Des annonces qui n'ont pas manqué de faire réagir Me Jacques Verdier, l'avocat de Dieudonné. Ce dernier s'est empressé de faire remarquer que sur la quinzaine de recours portés par les collectivités en annulation de spectacles, tous avaient été perdus. "Jamais un spectacle de Dieudonné n'a été interdit. Chaque fois qu'un arrêté est pris, on le fait suspendre", a rappelé vendredi Me Jacques Verdier. "S'il y a un arrêté le jour où Dieudonné va attaquer sa tournée, on le fera suspendre, comme on l'a déjà fait dans de nombreuses villes", a-t-il prévenu, évoquant une tournée commençant en janvier.

La liberté d'expression et de réunion prévalent. Si un spectacle est interdit par arrêté municipal, son organisateur peut en effet saisir le juge administratif en référé. Et, généralement, le principe de la liberté de réunion prévaut. C'est en tout cas ce qu'il s'est passé en février 2012, lorsque la municipalité d'Orvault, en Loire-Atlantique, a tenté de faire interdire un spectacle de Dieudonné. L'humoriste avait alors déposé un recours en référé, avant de saisir le Conseil d'Etat, qui lui avait donné raison. La plus haute juridiction française avait en effet estimé que la liberté d'expression était une liberté fondamentale.

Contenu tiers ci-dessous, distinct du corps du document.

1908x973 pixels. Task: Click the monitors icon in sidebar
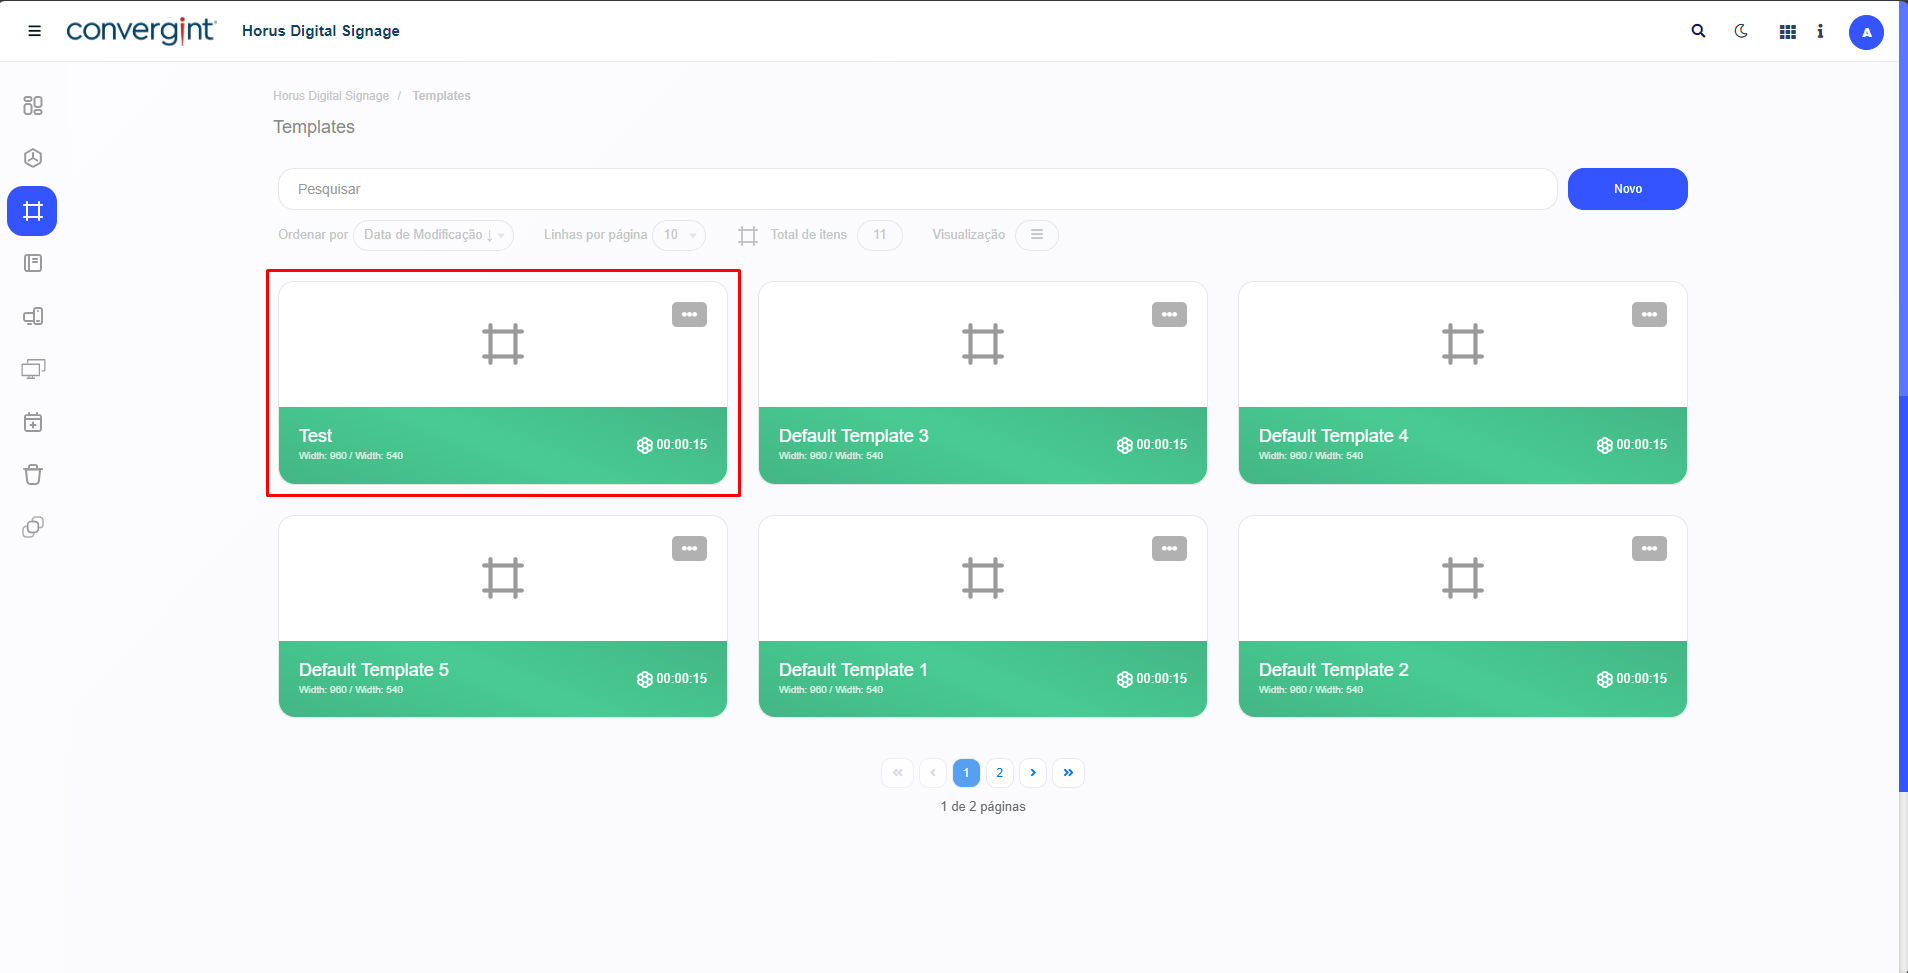coord(33,369)
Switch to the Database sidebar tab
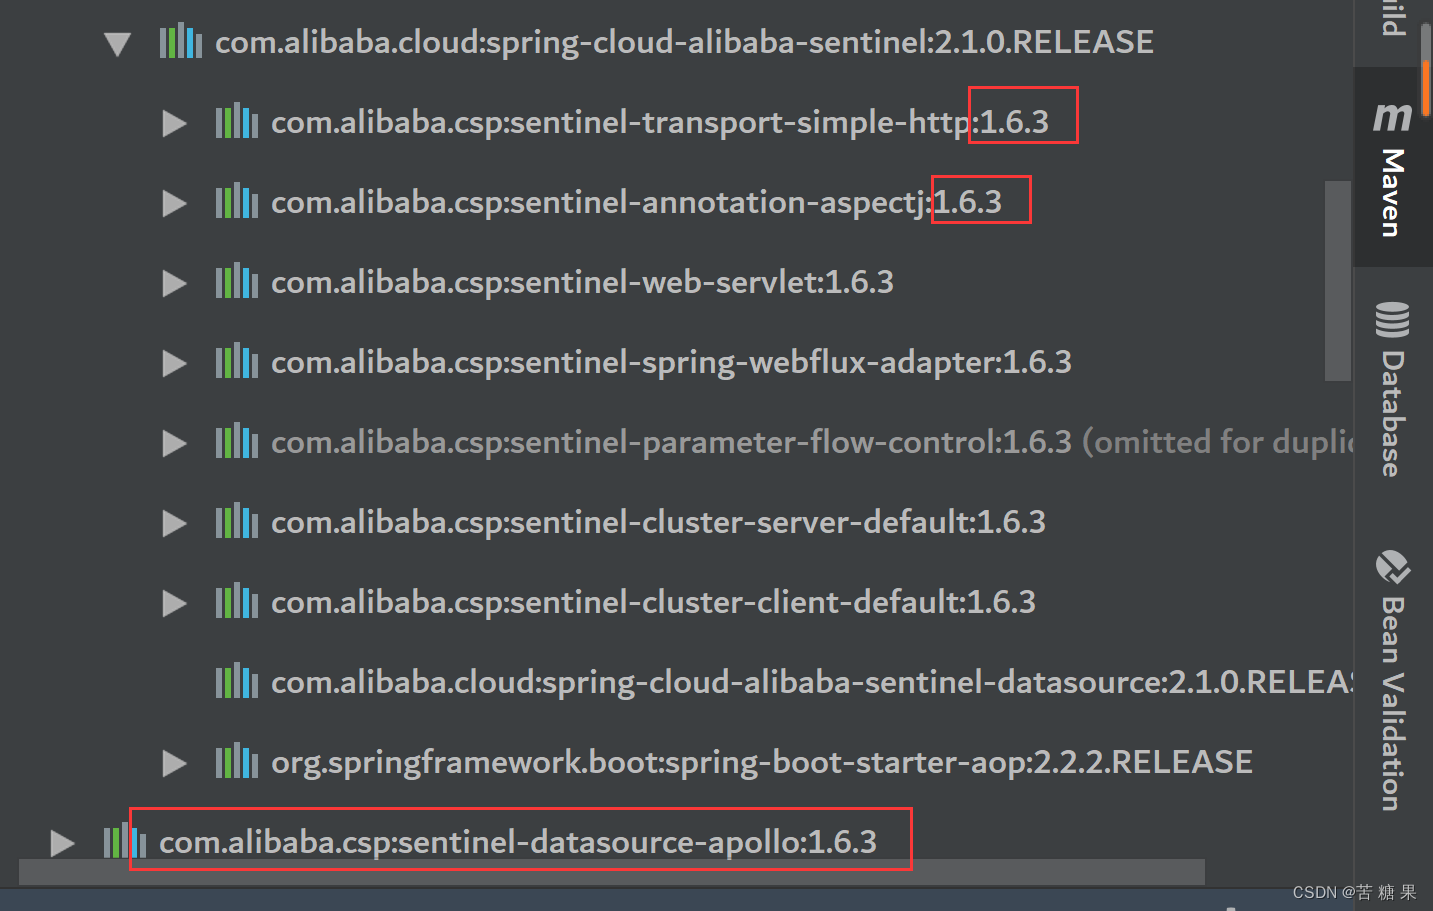Image resolution: width=1433 pixels, height=911 pixels. coord(1391,390)
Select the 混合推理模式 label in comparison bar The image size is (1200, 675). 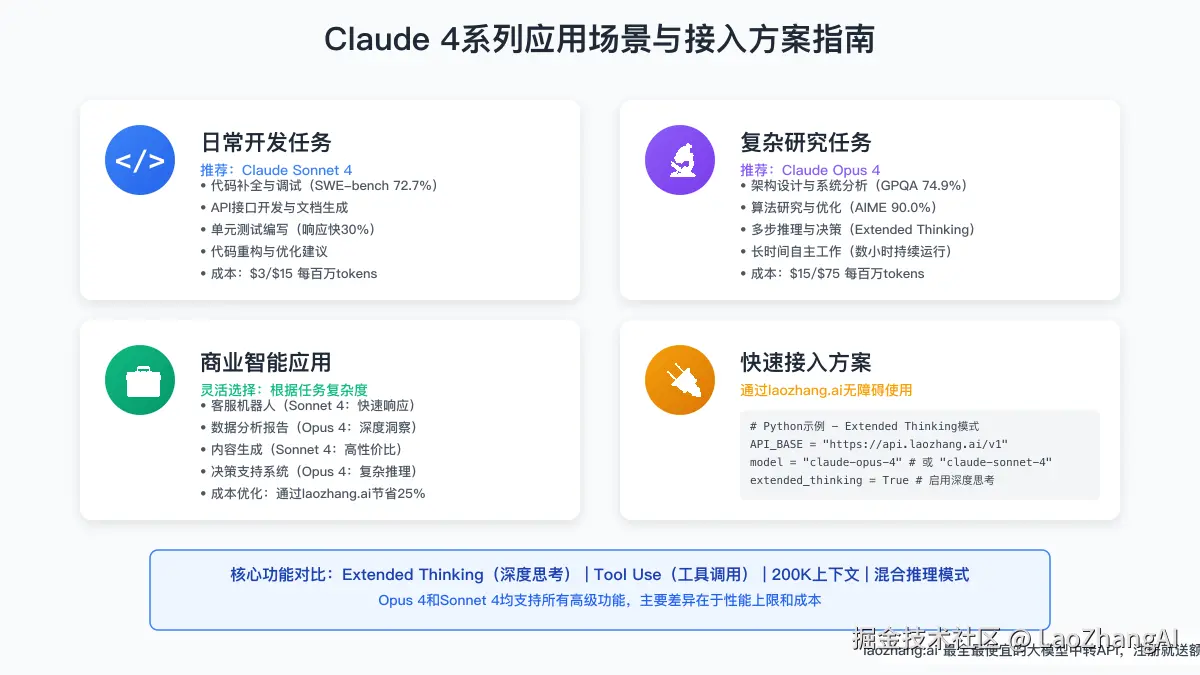pos(921,574)
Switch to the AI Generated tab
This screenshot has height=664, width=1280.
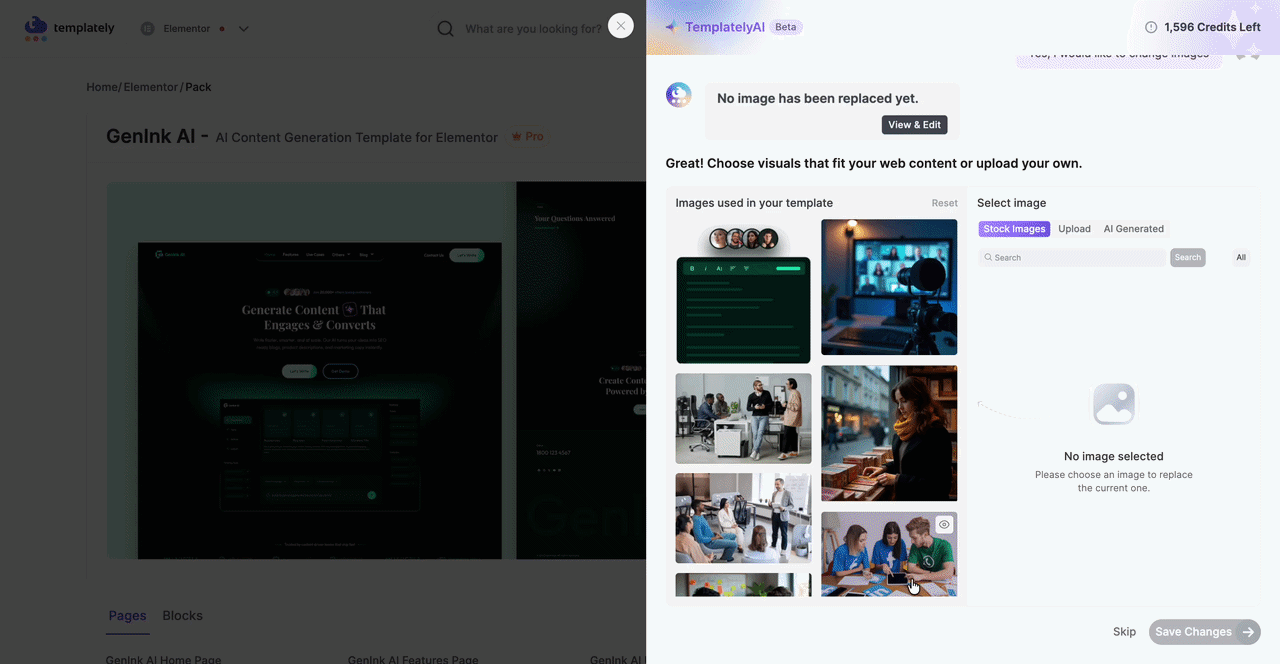tap(1133, 229)
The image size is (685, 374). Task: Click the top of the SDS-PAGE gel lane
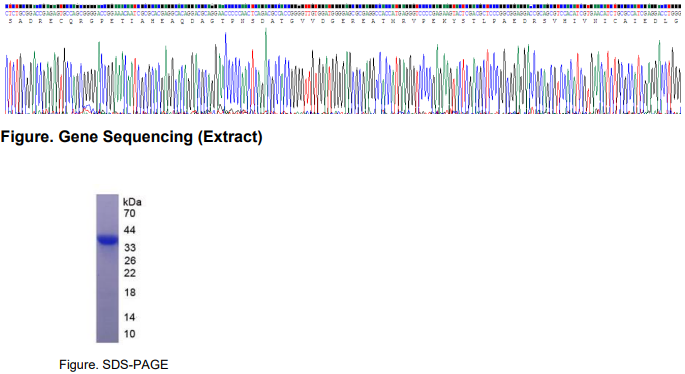tap(107, 198)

Dans la plupart des cas, le droit est implacable en matière de liberté d'expression. "Ce droit est particulièrement large en ce qui concerne les spectacles humoristiques", souligne Me Patrice Spinosi, avocat au Conseil d'État et à la Cour de cassation, interrogé par Le Figaro. "Il faut vraiment que l'atteinte à l'ordre public soit caractérisée et que l'interdiction soit proportionnée au risque", précise-t-il.

Le trouble à l'ordre public difficile à faire valoir. Pour interdire les spectacles de Dieudonné, les municipalités devront donc "justifier le risque de troubles à l'ordre public", indique Sophie Viaris, avocate associée au cabinet Pierrat, contactée par francetv info. Sauf que cette notion juridique, particulièrement difficile à définir, ne concerne pas directement les spectacles. Selon légifrance, elle s'applique en effet à "tout rassemblement de personnes sur la voie publique ou dans un lieu public susceptible de troubler l'ordre public.

"Pour un spectacle, même sulfureux, une équipe de police en faction devant la salle suffit à . Donc, il est en pratique impossible de justifier l’interdiction du spectacle au motif du trouble à l’ordre public", note Me Gilles Devers sur son blog.